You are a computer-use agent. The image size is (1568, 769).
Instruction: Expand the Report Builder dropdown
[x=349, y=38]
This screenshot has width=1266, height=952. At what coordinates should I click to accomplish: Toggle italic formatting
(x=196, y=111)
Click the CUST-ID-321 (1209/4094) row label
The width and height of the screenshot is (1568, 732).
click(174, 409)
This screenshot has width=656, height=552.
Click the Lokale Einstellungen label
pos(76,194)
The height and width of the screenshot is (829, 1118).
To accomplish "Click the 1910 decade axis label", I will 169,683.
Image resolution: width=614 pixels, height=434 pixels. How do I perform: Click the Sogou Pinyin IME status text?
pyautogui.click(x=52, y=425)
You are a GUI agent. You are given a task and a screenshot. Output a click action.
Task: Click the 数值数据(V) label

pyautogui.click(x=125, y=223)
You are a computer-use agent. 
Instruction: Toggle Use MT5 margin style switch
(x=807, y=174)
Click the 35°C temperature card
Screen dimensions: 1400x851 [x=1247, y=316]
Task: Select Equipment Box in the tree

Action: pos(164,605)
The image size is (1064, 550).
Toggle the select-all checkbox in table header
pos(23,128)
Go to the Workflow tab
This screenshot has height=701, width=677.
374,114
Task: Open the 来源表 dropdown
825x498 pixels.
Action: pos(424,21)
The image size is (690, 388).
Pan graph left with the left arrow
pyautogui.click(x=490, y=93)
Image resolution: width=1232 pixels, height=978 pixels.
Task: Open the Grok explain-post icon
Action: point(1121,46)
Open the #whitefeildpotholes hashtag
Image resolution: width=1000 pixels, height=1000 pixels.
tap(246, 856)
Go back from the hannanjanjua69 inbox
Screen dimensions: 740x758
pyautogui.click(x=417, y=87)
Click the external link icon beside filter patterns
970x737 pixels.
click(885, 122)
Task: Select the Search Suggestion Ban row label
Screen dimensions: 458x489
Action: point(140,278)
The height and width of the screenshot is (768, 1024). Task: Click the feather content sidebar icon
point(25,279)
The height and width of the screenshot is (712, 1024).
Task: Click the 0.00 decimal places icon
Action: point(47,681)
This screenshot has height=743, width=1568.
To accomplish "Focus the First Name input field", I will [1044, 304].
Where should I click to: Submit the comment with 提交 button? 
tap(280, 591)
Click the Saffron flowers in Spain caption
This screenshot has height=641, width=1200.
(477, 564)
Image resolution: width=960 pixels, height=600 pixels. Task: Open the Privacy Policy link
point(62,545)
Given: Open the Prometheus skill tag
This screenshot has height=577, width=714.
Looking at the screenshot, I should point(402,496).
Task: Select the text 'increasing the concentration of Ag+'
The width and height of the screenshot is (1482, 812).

- - -

In full and without alteration, transcribe the listing above.

You are a computer-use agent. The image size is (1568, 769).
Instruction: Expand the Report Builder dropdown
[x=349, y=38]
This screenshot has width=1266, height=952. At what coordinates should I click to accomplish: Toggle italic formatting
(x=196, y=111)
Click the CUST-ID-321 (1209/4094) row label
The width and height of the screenshot is (1568, 732).
click(174, 409)
This screenshot has width=656, height=552.
Click the Lokale Einstellungen label
pos(76,194)
The height and width of the screenshot is (829, 1118).
To accomplish "Click the 1910 decade axis label", I will 169,683.
Image resolution: width=614 pixels, height=434 pixels. How do I perform: Click the Sogou Pinyin IME status text?
pyautogui.click(x=52, y=425)
You are a GUI agent. You are given a task and a screenshot. Output a click action.
Task: Click the 数值数据(V) label

pyautogui.click(x=125, y=223)
You are a computer-use agent. 
Instruction: Toggle Use MT5 margin style switch
(x=807, y=174)
Click the 35°C temperature card
Screen dimensions: 1400x851 [x=1247, y=316]
Task: Select Equipment Box in the tree

Action: pos(164,605)
The image size is (1064, 550).
Toggle the select-all checkbox in table header
pos(23,128)
Go to the Workflow tab
This screenshot has height=701, width=677.
374,114
Task: Open the 来源表 dropdown
825x498 pixels.
Action: pos(424,21)
The image size is (690, 388).
Pan graph left with the left arrow
pyautogui.click(x=490, y=93)
Image resolution: width=1232 pixels, height=978 pixels.
Task: Open the Grok explain-post icon
Action: point(1121,46)
Open the #whitefeildpotholes hashtag
Image resolution: width=1000 pixels, height=1000 pixels.
tap(246, 856)
Go back from the hannanjanjua69 inbox
Screen dimensions: 740x758
pyautogui.click(x=417, y=87)
Click the external link icon beside filter patterns
970x737 pixels.
click(885, 122)
Task: Select the Search Suggestion Ban row label
Screen dimensions: 458x489
Action: point(140,278)
The height and width of the screenshot is (768, 1024). Task: Click the feather content sidebar icon
point(25,279)
The height and width of the screenshot is (712, 1024).
Task: Click the 0.00 decimal places icon
Action: point(47,681)
This screenshot has height=743, width=1568.
To accomplish "Focus the First Name input field", I will [1044, 304].
Where should I click to: Submit the comment with 提交 button? 
tap(280, 591)
Click the Saffron flowers in Spain caption
This screenshot has height=641, width=1200.
(477, 564)
Image resolution: width=960 pixels, height=600 pixels. Task: Open the Privacy Policy link
point(62,545)
Given: Open the Prometheus skill tag
This screenshot has height=577, width=714.
Looking at the screenshot, I should point(402,496).
Task: Select the text 'increasing the concentration of Ag+'
The width and height of the screenshot is (1482, 812).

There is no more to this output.